No wonder phishing is the next big thing in Internet crime. The APWG will release a report today that says the numbers of recorded phishing attacks rose 180 percent between March and April. Each attack represents a stream of thousands or millions of phony messages, each seeking sensitive financial data. In April, APWG counted over 37 million such outbreaks daily. All the crooks need is a few dozen suckers a day, and they could rake in millions.

All in all, it's the best news yet in the war on Internet junk mail.

Yes, you heard right: It's good news. Here's why.

First, why do you think the phishing rate has suddenly soared? It's probably because today's spam-filtering systems have begun to bite. The filters are getting so good that spammers are getting fewer customer for every million messages sent. The business doesn't pay the way it used to. So they're desperate to find a new moneymaking gimmick.

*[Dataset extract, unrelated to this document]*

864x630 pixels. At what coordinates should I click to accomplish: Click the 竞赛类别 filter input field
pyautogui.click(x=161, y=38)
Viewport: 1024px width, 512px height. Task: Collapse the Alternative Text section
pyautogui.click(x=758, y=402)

Phishing's a clever choice, too. Not only does it pay better, and is more likely to fool sensible people, it's also harder to filter the messages. Yes, spam filters nail a lot of phish mail too, but because it lacks many of the obvious buzzwords like ''Viagra" or ''enlargement," a lot of the stuff gets through. It's nearly impossible to come up with a filtering mechanism that can distinguish between a phish message from eBay and a legitimate one.

Which means that software defenses against phishing are fairly crude. CoreStreet Ltd., an e-mail security firm in Cambridge, has cobbled together a free product called SpoofStick that does provide some protection. Click on a Web link inside a phish e-mail, and you may be taken to a phony eBay site. But even if it looks real, the browser ''knows" it's not really at eBay.com, but at some other e-mail address. SpoofStick adds a toolbar to an Internet Explorer browser, revealing the Web page's real domain name and displaying it in large green letters. If you're supposed to be at eBay.com, but SpoofStick displays, say, crooks-r-us.com, then you've been warned.

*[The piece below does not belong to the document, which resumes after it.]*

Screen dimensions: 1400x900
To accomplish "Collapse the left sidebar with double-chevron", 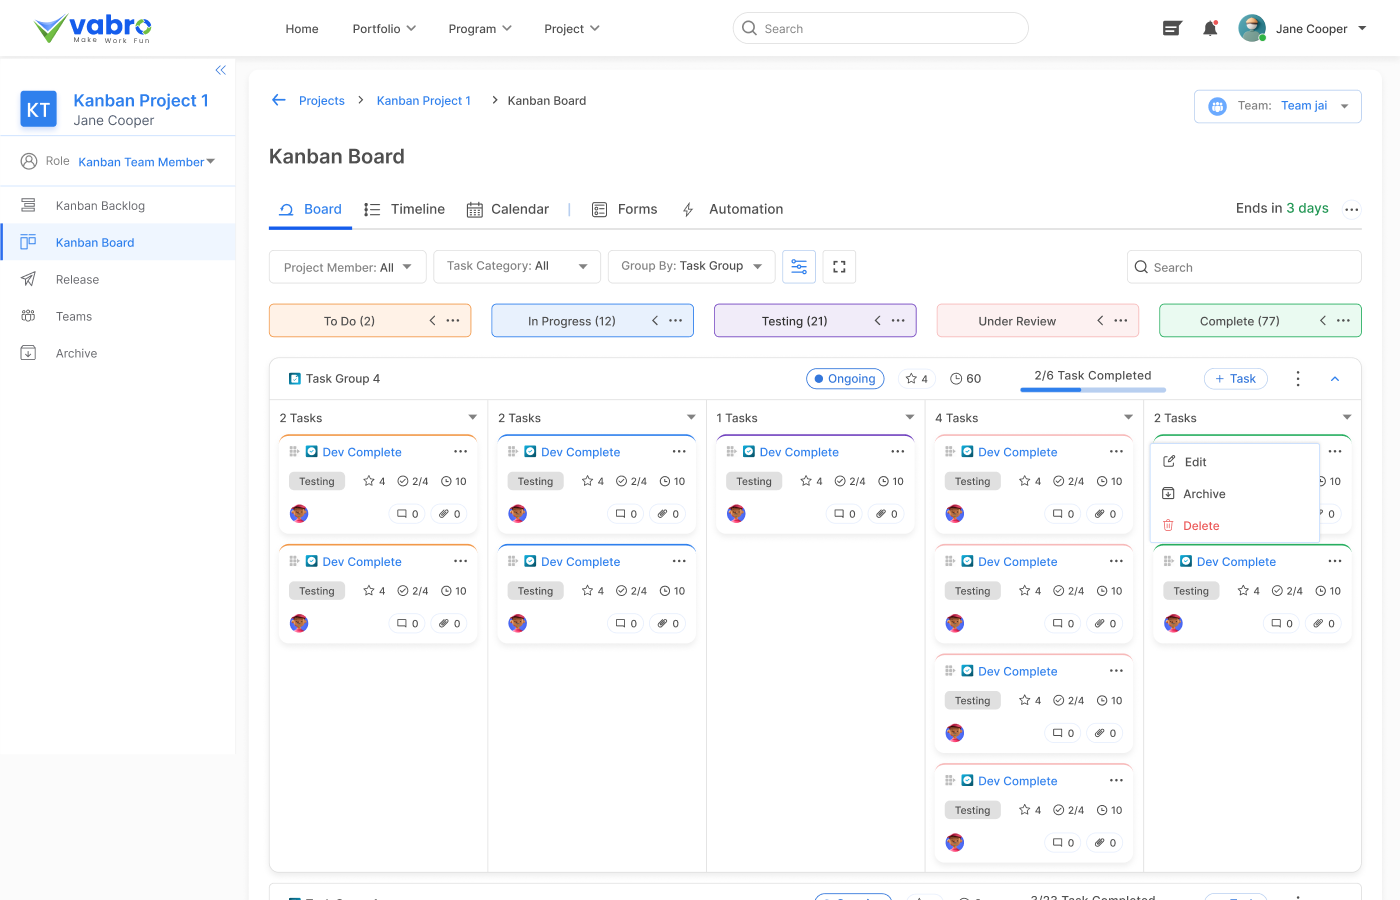I will point(220,70).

''It improves your situational awareness while browsing the Web," said CoreStreet president Phil Libin, but he adds: ''There's no magic here." SpoofStick doesn't provide automatic protection; users must still use good judgment, and flee from websites that don't look right. SpoofStick merely makes it easy to spot them. So do offerings from a few Internet companies like eBay and the Internet service provider EarthLink. These firms have been so frequently victimized by phishers that they offer free software that identify whether a website is really theirs.

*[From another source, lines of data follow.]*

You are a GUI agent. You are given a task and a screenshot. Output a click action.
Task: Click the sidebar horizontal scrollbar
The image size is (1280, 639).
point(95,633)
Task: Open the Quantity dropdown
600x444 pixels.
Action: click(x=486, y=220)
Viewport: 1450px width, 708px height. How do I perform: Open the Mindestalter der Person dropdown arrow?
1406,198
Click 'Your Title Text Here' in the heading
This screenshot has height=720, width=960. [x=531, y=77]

For now, the best defense is common sense. If you get an e-mail warning you that your bank account or credit card has been compromised, phone the company and ask. If it's a scam, let the company know it's being phished: It will contact the right authorities. Or you could go to the Federal Trade Commission website at www.ftc.gov and file a complaint.

But how is this good news in the fight against spam? It's obvious, really. The old-style spammers only made life difficult for Internet users and service providers. The phishermen are messing with the real big boys -- the nation's banks and credit card companies. Phishing could cost them billions, and scare consumers away from Internet commerce altogether. ''The banks and the big e-commerce companies are desperate for a solution," said Dave Jevans, chairman of APWG. And desperation backed by money is a powerful thing.

The ultimate solution is known to all. What's needed is a revision of basic e-mail protocols to make it impossible to fake the source of a message. Trouble is, nobody has decided among three possible techniques. Microsoft Corp. has one plan, Yahoo Inc. has another, and the Internet Engineering Task Force has a third.

Still, some very rich, powerful people want action, and soon. A standard will probably be settled upon within a year or so. It may take another year for it to be implemented. After that, the phisherfolk will be doomed. The spammers too, because most spammers also fake the sources of their messages, and the new system will make that almost impossible.

By inventing a new form of spam, more costly and dangerous than any before it, the phishers have made the effort to clean up the Net more urgent than ever. If I knew their real e-mail addresses, I'd write and thank them.